Le récit s’articule autour d’une relation triangulaire hors norme entre l’auteur, son amant T. (Thierry) et C. (Christine), la compagne de ce dernier. Cette configuration amoureuse singulière se poursuivra jusqu’à la fin, quand C. épousera Guibert quelques mois avant qu’il ne succombe au sida. Dans l’intervalle, le journal dévoile sans pudeur les errances sexuelles de l’auteur, ses fantasmes les plus troubles, ses rapports difficiles avec sa famille.

La présence de la mort imprègne l’ensemble du texte, bien avant l’apparition de la maladie. Guibert observe avec une précision chirurgicale la dégradation des corps – le sien et celui des autres.
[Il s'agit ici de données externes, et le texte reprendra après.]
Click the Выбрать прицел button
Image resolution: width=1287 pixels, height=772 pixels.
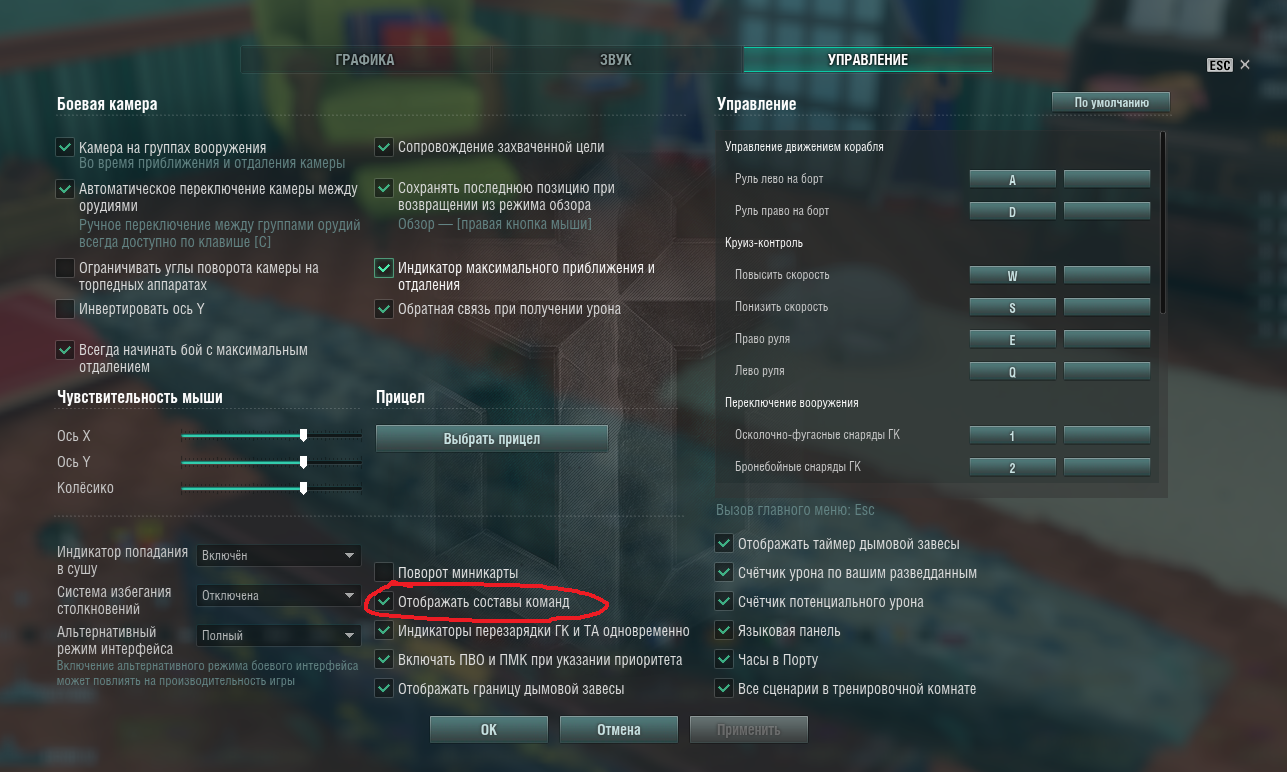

Les descriptions organiques les plus crues alternent avec des passages d’une grande intensité érotique.

Ce journal posthume, dont l’auteur avait lui-même préparé la publication en dactylographiant les 350 premières pages, constitue la matrice de son œuvre romanesque. Les premiers jets de plusieurs de ses livres majeurs s’y trouvent en gestation, notamment « À l’ami qui ne m’a pas sauvé la vie » qui le révélera au grand public en 1990. Nina Bouraoui, qui considère ce journal comme l’une de ses lectures de chevet, y trouve « toutes les trames de ses autres romans, ses phobies, ses peurs, ses errances ». Le texte a également inspiré des lectures publiques par Patrice Chéreau et Philippe Calvario.

Aux éditions FOLIO ; 560 pages.


4. Fou de Vincent (roman autobiographique, 1989)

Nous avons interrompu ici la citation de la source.